Oct 28, 2020 at 4:50 comment added Ali Taghavi @DavidRoberts Thanks! BTW i should say Z(G) is not a component of a functor I was mistaken I wrote G'
Oct 28, 2020 at 4:37 comment added David Roberts "Usually this is done via canonical maps(in a natural manner)" Hmm, I don't think so. "Canonical" is an informal word with no good definition that I've seen. Naturality here is a red herring, I agree. I'll leave it to the group theorists to answer your question. It is clear what you want, I just suspect the answer is no.
Oct 28, 2020 at 4:35 comment added Ali Taghavi @DavidRoberts every functor should maps a morphism to a morphism. Usually this is done via canonical maps(in a natural manner). But on our qurstion we do not require any naturality.
Oct 28, 2020 at 4:29 comment added David Roberts Then I don't understand what this means: "In the question we do not require that the morphism between holomorphs would be canonically assigne to a morphisms from G to H". What is (the arrow component of) a functor but some such assignment?
Oct 28, 2020 at 4:27 comment added Ali Taghavi @DavidRoberts but is not the phrase of my question clear, equivalent to the same terminology you said?
Oct 28, 2020 at 4:26 comment added Ali Taghavi @DavidRoberts morphisms are homomorphism . As you said we ask if "holomorph" the object component of a functor.
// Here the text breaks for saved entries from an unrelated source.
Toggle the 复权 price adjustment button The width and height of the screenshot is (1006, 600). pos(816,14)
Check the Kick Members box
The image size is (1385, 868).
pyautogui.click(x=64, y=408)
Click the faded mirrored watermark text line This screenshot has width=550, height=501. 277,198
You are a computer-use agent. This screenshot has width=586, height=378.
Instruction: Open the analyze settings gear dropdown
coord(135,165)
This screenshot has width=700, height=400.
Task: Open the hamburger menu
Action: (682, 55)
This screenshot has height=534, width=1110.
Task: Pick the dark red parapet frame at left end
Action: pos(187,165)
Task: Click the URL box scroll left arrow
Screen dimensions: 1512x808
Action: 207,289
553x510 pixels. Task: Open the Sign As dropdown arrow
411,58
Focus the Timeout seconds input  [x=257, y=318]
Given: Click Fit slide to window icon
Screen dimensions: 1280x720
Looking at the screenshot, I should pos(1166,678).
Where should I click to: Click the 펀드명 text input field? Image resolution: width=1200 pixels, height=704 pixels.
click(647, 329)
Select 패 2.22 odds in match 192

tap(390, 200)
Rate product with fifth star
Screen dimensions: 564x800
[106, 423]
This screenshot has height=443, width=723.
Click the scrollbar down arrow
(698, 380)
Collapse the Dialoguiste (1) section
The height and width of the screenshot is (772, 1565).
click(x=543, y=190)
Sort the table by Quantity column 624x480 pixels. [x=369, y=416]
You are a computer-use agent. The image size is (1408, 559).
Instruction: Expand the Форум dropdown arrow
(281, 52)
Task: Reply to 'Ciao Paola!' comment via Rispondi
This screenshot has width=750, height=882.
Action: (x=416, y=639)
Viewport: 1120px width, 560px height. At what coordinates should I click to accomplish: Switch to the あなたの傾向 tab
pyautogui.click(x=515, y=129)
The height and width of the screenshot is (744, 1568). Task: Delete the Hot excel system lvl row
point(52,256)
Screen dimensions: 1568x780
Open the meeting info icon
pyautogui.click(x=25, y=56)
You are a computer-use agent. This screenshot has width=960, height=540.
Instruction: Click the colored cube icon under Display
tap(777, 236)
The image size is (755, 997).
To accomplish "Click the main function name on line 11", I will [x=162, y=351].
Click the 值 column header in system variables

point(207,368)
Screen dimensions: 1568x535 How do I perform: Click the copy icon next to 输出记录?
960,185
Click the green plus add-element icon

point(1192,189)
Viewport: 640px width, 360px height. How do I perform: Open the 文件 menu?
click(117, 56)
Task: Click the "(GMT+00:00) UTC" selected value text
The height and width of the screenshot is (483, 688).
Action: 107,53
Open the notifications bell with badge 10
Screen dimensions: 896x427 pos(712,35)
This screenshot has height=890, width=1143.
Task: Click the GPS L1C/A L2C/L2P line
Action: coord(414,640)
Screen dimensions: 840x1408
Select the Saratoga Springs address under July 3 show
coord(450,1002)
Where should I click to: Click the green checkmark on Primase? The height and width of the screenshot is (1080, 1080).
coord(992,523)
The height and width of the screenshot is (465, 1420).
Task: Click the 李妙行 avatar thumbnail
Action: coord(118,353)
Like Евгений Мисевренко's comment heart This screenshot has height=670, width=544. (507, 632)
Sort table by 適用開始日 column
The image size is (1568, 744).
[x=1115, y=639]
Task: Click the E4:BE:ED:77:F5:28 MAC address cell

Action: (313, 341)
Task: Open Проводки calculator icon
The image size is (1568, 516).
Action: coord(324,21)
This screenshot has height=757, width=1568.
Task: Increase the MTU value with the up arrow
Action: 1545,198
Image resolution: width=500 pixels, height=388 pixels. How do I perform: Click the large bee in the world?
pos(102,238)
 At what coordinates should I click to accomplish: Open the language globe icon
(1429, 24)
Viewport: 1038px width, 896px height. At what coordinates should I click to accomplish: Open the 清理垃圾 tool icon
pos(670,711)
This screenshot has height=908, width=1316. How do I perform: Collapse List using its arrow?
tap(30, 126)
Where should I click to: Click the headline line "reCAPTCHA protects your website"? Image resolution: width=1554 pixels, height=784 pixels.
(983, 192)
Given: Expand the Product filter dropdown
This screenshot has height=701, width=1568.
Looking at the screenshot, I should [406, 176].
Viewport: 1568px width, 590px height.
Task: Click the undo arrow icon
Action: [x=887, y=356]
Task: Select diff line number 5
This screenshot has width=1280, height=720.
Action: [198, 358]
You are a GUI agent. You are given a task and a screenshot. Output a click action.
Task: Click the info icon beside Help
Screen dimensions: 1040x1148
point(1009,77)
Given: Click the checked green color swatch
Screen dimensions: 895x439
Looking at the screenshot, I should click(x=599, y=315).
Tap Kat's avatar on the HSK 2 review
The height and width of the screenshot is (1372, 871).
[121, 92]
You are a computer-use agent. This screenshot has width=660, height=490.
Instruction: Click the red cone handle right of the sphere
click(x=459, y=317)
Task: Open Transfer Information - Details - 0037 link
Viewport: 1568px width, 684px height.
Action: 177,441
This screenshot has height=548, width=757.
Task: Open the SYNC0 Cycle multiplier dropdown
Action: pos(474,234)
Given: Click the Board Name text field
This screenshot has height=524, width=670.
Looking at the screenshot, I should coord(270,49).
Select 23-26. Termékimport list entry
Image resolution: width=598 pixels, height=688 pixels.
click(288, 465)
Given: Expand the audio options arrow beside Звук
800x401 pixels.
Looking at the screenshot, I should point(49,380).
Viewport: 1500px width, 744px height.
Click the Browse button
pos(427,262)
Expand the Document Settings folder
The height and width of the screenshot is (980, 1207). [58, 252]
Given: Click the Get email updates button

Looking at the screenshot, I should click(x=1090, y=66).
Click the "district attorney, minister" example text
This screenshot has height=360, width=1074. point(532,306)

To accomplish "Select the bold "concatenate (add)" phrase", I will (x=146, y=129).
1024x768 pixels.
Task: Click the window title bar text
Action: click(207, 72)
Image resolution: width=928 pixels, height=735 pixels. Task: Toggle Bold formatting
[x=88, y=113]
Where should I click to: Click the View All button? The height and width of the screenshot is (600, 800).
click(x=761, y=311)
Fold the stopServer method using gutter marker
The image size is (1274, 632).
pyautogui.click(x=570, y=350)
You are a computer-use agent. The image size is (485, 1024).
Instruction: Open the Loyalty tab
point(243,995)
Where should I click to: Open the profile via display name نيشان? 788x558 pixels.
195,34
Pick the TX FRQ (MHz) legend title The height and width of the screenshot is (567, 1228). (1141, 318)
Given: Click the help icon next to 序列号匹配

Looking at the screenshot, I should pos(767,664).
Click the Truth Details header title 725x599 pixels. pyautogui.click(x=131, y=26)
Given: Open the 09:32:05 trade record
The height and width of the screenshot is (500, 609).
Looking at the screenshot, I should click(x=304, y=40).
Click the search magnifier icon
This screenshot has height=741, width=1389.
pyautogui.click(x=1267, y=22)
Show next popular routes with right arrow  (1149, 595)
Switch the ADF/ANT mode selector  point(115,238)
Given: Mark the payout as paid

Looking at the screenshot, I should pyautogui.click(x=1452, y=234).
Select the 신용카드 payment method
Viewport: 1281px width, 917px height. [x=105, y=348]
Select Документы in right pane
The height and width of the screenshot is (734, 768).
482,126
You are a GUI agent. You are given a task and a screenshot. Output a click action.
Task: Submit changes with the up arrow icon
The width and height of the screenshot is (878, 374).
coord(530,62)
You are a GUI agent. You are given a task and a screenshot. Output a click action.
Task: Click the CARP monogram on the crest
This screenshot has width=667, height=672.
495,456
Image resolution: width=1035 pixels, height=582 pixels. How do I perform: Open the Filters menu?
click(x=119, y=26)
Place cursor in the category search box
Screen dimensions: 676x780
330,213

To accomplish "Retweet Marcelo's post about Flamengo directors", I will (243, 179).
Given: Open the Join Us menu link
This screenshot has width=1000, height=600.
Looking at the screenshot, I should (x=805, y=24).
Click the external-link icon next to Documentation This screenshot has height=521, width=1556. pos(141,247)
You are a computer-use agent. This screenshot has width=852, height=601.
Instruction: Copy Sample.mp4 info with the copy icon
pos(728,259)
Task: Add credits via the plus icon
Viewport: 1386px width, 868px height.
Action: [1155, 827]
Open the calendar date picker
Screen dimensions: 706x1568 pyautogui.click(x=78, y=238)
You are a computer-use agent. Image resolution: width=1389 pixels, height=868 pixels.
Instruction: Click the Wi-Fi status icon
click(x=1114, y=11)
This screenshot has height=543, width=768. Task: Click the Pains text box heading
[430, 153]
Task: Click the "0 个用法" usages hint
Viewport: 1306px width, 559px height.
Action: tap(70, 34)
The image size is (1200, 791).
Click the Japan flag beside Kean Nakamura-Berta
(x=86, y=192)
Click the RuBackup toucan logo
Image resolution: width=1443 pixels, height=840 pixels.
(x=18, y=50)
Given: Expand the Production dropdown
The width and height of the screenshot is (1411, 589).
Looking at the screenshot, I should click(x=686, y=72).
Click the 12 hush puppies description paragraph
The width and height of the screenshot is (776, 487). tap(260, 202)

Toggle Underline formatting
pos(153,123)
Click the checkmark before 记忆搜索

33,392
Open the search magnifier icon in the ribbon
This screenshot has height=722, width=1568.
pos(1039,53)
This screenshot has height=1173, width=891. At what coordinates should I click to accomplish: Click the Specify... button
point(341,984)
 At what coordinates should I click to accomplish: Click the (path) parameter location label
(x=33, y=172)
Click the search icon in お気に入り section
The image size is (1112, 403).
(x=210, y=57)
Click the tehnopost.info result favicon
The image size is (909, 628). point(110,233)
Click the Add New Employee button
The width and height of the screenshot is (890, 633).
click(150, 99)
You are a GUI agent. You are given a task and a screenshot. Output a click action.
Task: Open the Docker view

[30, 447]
Apart from your example G \to G' has the same problem,i think. Thanks for giving a better statement of my question,that is object component of a functor.
Oct 28, 2020 at 4:19 comment added David Roberts If you don't require that, what do you mean by a functor? What are the morphisms in your category of groups if not homomorphisms? I think more details are needed if you aren't taking the standard definitions (though I assume you really do want them). But my comment is not on firm ground, it just poses one potential problem: it is definitely true that $G\mapsto Aut(G)$ is not the object component of a functor out of the (standard) category of groups. I'm just cautious about a claim the holomorph construction will fix the issues with it.
Oct 28, 2020 at 4:16 comment added Ali Taghavi @DavidRoberts In the question we do not require that the morphism between holomorphs would be canonically assigne to a morphisms from G to H. May you more explain on your comment?
Oct 28, 2020 at 4:09 comment added David Roberts This would induce homomorphisms $Aut(G) \to Aut(H)$ from homomorphisms $G\to H$, no? I don't think this is possible.